RESULTS: Tectorigenin suppressed the proliferation of HSC-T6 cells and induced apoptosis of HSC-T6 cells in a time- and dose-dependent manner. Tectorigenin at the concentration of 100 μg/mL greatly inhibited the viability of HSC-T6 cells and induced the condensation of chromatin and fragmentation of nuclei. When treated for 48 h, the percentage of cell growth and apoptosis reached 46.3% ± 2.37% (P = 0.004) and 50.67% ± 3.24% (P = 0.003), respectively. Furthermore, tectorigenin-induced apoptosis of HSC-T6 cells was associated with the generation of ROS, increased intracellular [Ca2+]i, loss of mitochondrial membrane potential, translocation of cytochrome c, and activation of caspase-9 and -3.
CONCLUSION: Tectorigenin inhibits proliferation of HSC-T6 cells and induces apoptosis of HSC-T6 cells.
- Citation: Wu JH, Wang YR, Huang WY, Tan RX. Anti-proliferative and pro-apoptotic effects of tectorigenin on hepatic stellate cells. World J Gastroenterol 2010; 16(31): 3911-3918
- URL: https://www.wjgnet.com/1007-9327/full/v16/i31/3911.htm
- DOI: https://dx.doi.org/10.3748/wjg.v16.i31.3911
Hepatic fibrosis, a common wound-healing response to diseases such as chronic hepatitis and alcoholic liver damage, is a result of destruction in architecture of the liver parenchyma and an imbalance between fibrogenesis and fibrolysis forming scars or fibrous tissues. Hepatic stellate cells (HSC), the major cells in hepatic fibrosis, are responsible for the development of fibrosis[1,2]. Activation and proliferation of HSC are the key to fibrogenesis while apoptosis of HSC is associated with the resolution of fibrosis. So, HSC have attracted increasing attention due to their essential role in liver fibrosis. With a better understanding of their biological properties, inhibiting the activation and proliferation of HSC and inducing apoptosis of activated HSC have been proposed as potential anti-fibrosis strategies.
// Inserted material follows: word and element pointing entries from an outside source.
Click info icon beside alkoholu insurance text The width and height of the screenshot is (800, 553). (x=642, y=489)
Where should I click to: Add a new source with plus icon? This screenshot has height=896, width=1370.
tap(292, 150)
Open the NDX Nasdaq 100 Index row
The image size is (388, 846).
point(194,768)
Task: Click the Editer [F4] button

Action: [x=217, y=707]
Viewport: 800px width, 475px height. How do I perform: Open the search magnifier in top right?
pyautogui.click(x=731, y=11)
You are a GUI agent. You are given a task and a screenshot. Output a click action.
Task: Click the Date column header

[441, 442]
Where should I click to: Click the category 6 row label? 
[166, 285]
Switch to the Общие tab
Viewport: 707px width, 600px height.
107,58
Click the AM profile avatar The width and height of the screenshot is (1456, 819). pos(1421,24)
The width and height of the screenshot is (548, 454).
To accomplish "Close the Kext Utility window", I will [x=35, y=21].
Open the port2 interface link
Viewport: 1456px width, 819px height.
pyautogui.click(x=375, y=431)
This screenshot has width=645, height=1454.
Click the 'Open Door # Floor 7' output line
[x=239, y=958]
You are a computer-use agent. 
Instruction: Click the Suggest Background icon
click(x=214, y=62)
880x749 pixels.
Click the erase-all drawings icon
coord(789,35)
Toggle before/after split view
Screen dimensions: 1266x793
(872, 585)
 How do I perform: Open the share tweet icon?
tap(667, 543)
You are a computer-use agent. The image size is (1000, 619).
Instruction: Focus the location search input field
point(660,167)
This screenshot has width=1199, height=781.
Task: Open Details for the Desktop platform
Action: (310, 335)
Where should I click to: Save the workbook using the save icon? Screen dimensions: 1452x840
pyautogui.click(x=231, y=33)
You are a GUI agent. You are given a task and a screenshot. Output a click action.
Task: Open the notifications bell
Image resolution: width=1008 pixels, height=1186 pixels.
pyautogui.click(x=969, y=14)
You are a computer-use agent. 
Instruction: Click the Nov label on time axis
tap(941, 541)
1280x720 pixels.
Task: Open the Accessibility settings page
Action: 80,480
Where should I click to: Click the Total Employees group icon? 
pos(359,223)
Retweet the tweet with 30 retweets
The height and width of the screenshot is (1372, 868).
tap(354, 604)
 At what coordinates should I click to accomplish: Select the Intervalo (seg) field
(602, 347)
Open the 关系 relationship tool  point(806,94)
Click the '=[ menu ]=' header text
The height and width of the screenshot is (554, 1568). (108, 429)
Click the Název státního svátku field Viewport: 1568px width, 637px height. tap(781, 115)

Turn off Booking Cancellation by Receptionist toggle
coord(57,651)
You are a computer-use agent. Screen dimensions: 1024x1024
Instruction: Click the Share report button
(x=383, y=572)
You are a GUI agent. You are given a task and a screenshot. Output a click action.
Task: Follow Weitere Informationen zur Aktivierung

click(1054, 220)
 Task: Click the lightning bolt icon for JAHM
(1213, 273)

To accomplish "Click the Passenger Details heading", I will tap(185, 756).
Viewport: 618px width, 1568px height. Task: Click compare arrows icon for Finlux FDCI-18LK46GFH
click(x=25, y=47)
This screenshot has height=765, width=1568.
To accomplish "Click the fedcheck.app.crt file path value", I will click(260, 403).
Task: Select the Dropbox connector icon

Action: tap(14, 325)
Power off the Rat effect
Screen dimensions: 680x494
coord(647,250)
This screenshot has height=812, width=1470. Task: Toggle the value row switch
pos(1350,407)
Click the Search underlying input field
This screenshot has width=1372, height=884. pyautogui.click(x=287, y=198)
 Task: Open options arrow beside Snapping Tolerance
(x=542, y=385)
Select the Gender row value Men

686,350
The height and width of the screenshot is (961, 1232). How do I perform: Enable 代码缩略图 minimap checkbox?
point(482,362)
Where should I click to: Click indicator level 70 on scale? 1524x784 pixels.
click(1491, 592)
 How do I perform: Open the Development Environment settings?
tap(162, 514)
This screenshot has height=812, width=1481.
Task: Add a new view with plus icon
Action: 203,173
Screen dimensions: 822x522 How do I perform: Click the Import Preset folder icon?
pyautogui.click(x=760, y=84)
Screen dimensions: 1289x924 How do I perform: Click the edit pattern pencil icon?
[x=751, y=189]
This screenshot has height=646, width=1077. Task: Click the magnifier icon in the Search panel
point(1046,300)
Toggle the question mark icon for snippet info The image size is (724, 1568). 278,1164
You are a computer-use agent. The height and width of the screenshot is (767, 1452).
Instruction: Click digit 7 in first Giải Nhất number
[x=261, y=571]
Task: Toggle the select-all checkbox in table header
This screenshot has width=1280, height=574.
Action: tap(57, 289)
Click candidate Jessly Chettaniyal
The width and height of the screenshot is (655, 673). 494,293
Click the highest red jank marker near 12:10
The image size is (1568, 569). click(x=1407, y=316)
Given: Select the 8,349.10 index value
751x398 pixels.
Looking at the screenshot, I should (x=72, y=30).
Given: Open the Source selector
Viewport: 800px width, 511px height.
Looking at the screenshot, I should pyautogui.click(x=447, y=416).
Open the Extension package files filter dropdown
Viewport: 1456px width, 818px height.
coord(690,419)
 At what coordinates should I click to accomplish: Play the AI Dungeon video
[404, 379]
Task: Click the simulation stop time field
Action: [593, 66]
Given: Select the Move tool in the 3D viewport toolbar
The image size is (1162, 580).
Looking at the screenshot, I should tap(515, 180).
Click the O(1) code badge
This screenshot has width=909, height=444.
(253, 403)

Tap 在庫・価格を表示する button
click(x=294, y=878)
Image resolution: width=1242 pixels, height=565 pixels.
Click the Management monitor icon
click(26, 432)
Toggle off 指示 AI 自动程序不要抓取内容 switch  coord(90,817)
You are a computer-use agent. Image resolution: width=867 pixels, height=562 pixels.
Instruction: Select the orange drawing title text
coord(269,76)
In traditional Chinese medicine, Iris tectorum (I. tectorum) has been used in treatment of liver injury for a long time. It has been shown that tectorigenin, an important bioactive compound isolated from I. tectorum, has antioxidant, anti-inflammatory, and anticancer activities[3-5]. Experiments on animal models have also demonstrated that tectorigenin exhibits a hepatoprotective effect on CCl4-induced or t-BHP-induced hepatic injury in rats[6,7]. Since hepatic fibrosis is a common wound-healing response to liver injury, we studied whether tectorigenin has anti-fibrosis potentials and exhibits its hepatoprotective effect by playing a role in liver fibrosis.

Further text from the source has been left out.